Je laisse de côté la question de l'appareillage car elle ne m'intéresse pas directement pour « Coup de tête » , C.D. choisissant de lui-même, hors texte, de ne pas porter de prothèse. Le sujet du regard des autres, en revanche, est central. Dans l'un de ses mails, P. m'explique que pour se considérer comme valide, un amputé doit se reconnaître « entier» avec le physique qu'il a, c'est-à-dire avec un partie de lui en moins. D'autres témoignages expliquent qu'il faut faire le deuil d'une vie antérieure de valide, c'est un travail long à réaliser. Nous sommes tous passés par ces phases qui ont duré plus ou moins longtemps selon notre capacité à assimiler cette situation nouvelle. P. précise : avec ma prothèse, même si je boîte, même si je ne marche pas bien, je me sens comme valide. Sans ma prothèse, je me sens handicapé. Ailleurs : Je n’accepte pas de me « montrer » vers les autres sans ma prothèse, j’ai peur d’aller chercher mes enfants à l’école sans prothèse, j’ai peur de sortir dans le rue sans prothèse. Peur de quoi ? : de la réaction des enfants, des gens, peur de leur éventuelle réflexion.
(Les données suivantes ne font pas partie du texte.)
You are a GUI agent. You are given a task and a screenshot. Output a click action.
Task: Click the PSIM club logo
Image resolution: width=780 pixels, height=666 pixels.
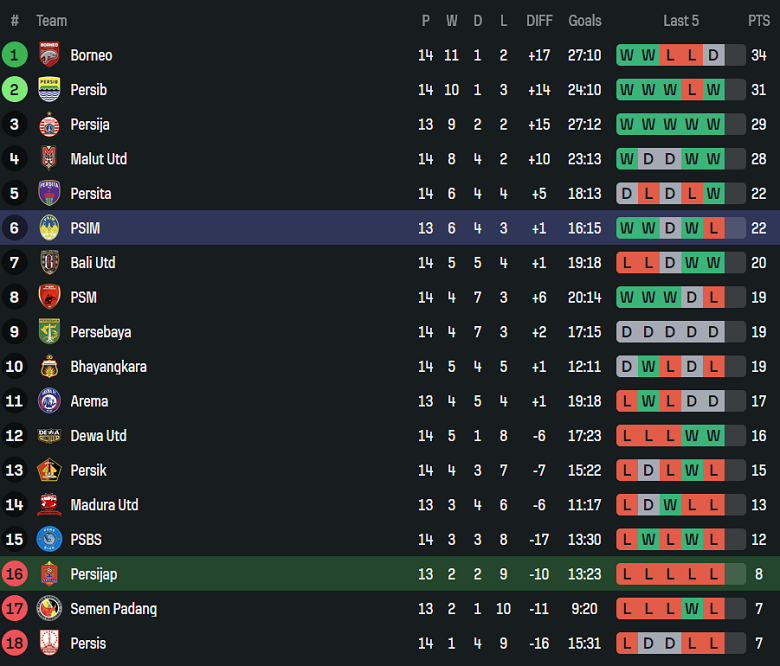[x=49, y=228]
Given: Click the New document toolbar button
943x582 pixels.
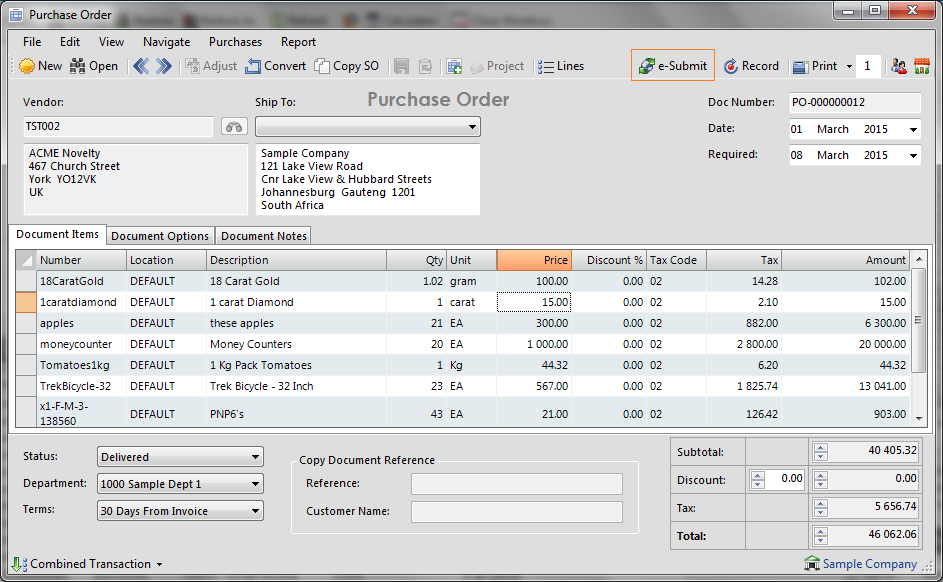Looking at the screenshot, I should click(x=40, y=66).
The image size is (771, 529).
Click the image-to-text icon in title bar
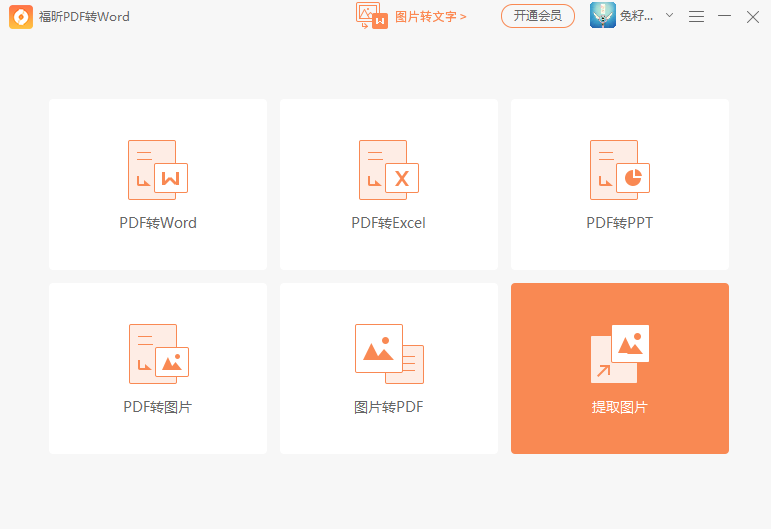(371, 15)
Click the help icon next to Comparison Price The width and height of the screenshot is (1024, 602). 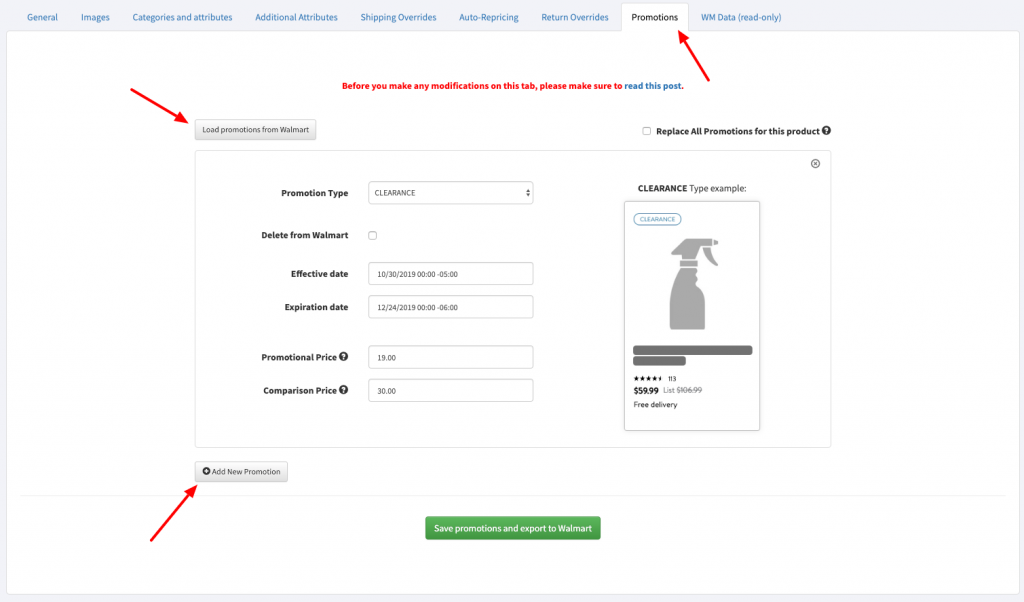click(x=343, y=389)
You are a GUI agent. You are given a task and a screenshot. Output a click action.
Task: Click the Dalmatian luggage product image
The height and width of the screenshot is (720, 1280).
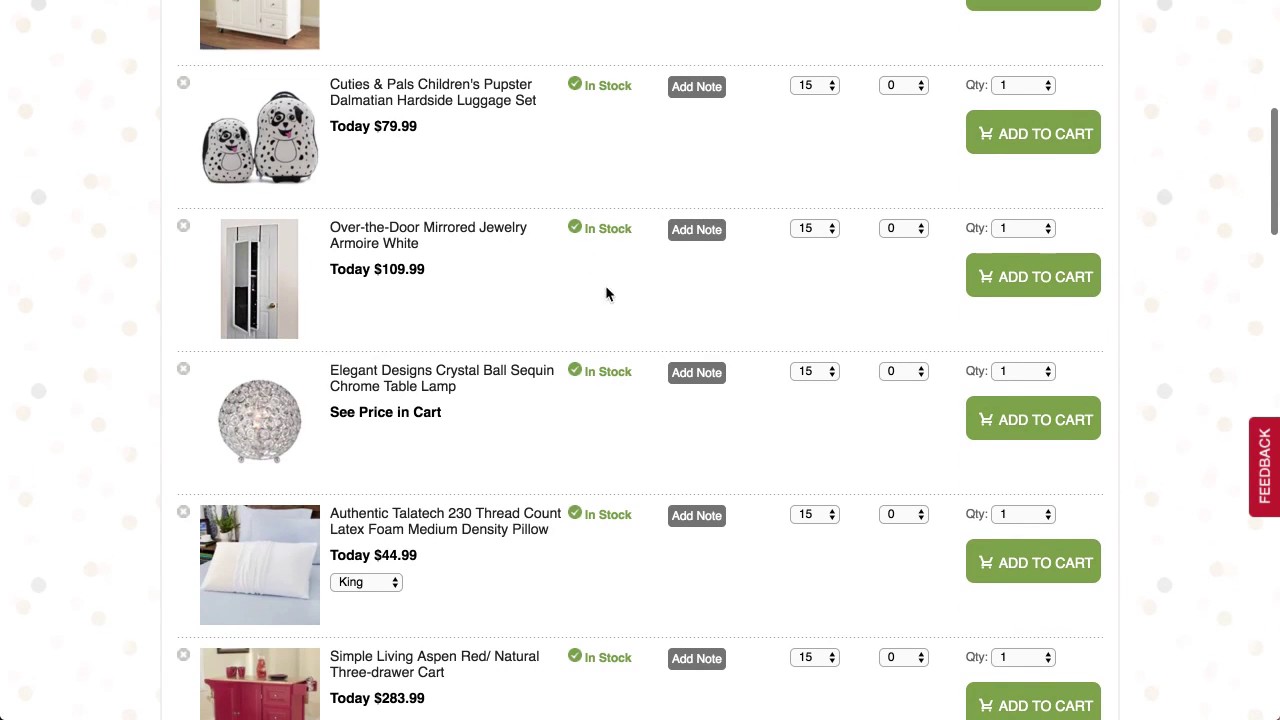coord(260,137)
Je souligne métaphoriquement l'adjectif éventuel dans la dernière phrase. Il me paraît capital. Central. Les moulins à vent que fuie C.D., ce sont des fantasmes, des fantômes, des interprétations, des peurs tacites et virtuelles, celles là même que cristallise cet adjectif éventuel qu'utilise P. sciemment. C'est une question d'espace entre. D'interstices. De virtualités, donc. De fuite.
Je remercie entre ces lignes une nouvelle fois P. M. pour sa gentillesse et sa disponibilité (bien que « virtuelle ») et surtout pour ces cinq pages word d'informations, témoignages, analyses et renseignements que je conserve précieusement dans mes archives et qui me servent de base dans mon travail d'élaboration de mon personnage.